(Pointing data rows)
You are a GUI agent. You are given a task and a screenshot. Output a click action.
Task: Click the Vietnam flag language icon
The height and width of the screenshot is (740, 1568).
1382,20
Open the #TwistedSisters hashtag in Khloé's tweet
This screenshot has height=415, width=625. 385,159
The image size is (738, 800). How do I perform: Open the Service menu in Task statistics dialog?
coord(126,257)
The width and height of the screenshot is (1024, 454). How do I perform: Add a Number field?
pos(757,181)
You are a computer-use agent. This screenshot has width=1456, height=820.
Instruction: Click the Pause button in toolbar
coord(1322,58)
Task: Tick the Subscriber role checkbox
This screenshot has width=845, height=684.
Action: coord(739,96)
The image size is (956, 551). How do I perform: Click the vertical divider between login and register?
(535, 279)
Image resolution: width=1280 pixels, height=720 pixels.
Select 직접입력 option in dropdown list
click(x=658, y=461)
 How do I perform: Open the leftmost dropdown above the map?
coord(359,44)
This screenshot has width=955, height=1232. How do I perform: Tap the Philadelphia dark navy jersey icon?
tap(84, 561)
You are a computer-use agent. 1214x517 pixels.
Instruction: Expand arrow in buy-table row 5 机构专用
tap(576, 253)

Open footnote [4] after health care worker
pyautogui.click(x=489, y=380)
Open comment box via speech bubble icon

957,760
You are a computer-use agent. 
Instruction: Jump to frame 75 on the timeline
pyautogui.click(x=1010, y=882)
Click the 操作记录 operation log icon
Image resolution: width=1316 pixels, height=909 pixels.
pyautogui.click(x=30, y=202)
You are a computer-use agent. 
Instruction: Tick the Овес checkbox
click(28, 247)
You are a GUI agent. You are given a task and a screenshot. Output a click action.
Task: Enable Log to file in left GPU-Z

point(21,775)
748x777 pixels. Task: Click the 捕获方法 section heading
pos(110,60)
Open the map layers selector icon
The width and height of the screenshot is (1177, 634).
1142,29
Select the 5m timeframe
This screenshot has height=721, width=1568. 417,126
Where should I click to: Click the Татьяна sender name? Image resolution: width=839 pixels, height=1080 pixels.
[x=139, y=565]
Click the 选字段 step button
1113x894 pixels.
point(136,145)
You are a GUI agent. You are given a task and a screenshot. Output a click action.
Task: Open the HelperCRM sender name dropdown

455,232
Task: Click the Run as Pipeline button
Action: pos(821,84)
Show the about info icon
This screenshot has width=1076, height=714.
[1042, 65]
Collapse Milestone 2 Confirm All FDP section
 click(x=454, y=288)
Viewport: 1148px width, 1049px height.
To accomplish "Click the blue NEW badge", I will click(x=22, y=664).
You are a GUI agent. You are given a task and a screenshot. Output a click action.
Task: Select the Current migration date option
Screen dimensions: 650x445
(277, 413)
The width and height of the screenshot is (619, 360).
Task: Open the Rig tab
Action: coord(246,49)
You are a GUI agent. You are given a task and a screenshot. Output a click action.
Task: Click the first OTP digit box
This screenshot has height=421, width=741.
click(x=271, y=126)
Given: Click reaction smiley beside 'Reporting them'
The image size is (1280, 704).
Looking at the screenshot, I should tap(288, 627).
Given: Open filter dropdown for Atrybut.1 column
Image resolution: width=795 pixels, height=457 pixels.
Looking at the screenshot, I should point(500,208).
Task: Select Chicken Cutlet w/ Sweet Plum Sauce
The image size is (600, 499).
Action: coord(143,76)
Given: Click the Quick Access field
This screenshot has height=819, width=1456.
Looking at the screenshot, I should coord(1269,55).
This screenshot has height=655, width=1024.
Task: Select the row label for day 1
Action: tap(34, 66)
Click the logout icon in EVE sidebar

→ WRITTEN PROBLEM
Reproduce every line of the listing above verbatim, from the first line to the last.

→ ANSWER TO THIS PROBLEM
You are a GUI agent. You are given a task and a screenshot. Output a click action.
Task: Click the Vietnam flag language icon
The height and width of the screenshot is (740, 1568).
1382,20
Open the #TwistedSisters hashtag in Khloé's tweet
This screenshot has height=415, width=625. 385,159
The image size is (738, 800). How do I perform: Open the Service menu in Task statistics dialog?
coord(126,257)
The width and height of the screenshot is (1024, 454). How do I perform: Add a Number field?
pos(757,181)
You are a computer-use agent. This screenshot has width=1456, height=820.
Instruction: Click the Pause button in toolbar
coord(1322,58)
Task: Tick the Subscriber role checkbox
This screenshot has width=845, height=684.
Action: coord(739,96)
The image size is (956, 551). How do I perform: Click the vertical divider between login and register?
(535, 279)
Image resolution: width=1280 pixels, height=720 pixels.
Select 직접입력 option in dropdown list
click(x=658, y=461)
 How do I perform: Open the leftmost dropdown above the map?
coord(359,44)
This screenshot has width=955, height=1232. How do I perform: Tap the Philadelphia dark navy jersey icon?
tap(84, 561)
You are a computer-use agent. 1214x517 pixels.
Instruction: Expand arrow in buy-table row 5 机构专用
tap(576, 253)

Open footnote [4] after health care worker
pyautogui.click(x=489, y=380)
Open comment box via speech bubble icon

957,760
You are a computer-use agent. 
Instruction: Jump to frame 75 on the timeline
pyautogui.click(x=1010, y=882)
Click the 操作记录 operation log icon
Image resolution: width=1316 pixels, height=909 pixels.
pyautogui.click(x=30, y=202)
You are a computer-use agent. 
Instruction: Tick the Овес checkbox
click(28, 247)
You are a GUI agent. You are given a task and a screenshot. Output a click action.
Task: Enable Log to file in left GPU-Z

point(21,775)
748x777 pixels. Task: Click the 捕获方法 section heading
pos(110,60)
Open the map layers selector icon
The width and height of the screenshot is (1177, 634).
1142,29
Select the 5m timeframe
This screenshot has height=721, width=1568. 417,126
Where should I click to: Click the Татьяна sender name? Image resolution: width=839 pixels, height=1080 pixels.
[x=139, y=565]
Click the 选字段 step button
1113x894 pixels.
point(136,145)
You are a GUI agent. You are given a task and a screenshot. Output a click action.
Task: Open the HelperCRM sender name dropdown

455,232
Task: Click the Run as Pipeline button
Action: pos(821,84)
Show the about info icon
This screenshot has width=1076, height=714.
[1042, 65]
Collapse Milestone 2 Confirm All FDP section
 click(x=454, y=288)
Viewport: 1148px width, 1049px height.
To accomplish "Click the blue NEW badge", I will click(x=22, y=664).
You are a GUI agent. You are given a task and a screenshot. Output a click action.
Task: Select the Current migration date option
Screen dimensions: 650x445
(277, 413)
The width and height of the screenshot is (619, 360).
Task: Open the Rig tab
Action: coord(246,49)
You are a GUI agent. You are given a task and a screenshot. Output a click action.
Task: Click the first OTP digit box
This screenshot has height=421, width=741.
click(x=271, y=126)
Given: Click reaction smiley beside 'Reporting them'
The image size is (1280, 704).
Looking at the screenshot, I should tap(288, 627).
Given: Open filter dropdown for Atrybut.1 column
Image resolution: width=795 pixels, height=457 pixels.
Looking at the screenshot, I should point(500,208).
Task: Select Chicken Cutlet w/ Sweet Plum Sauce
The image size is (600, 499).
Action: coord(143,76)
Given: Click the Quick Access field
This screenshot has height=819, width=1456.
Looking at the screenshot, I should coord(1269,55).
This screenshot has height=655, width=1024.
Task: Select the row label for day 1
Action: tap(34, 66)
Click the logout icon in EVE sidebar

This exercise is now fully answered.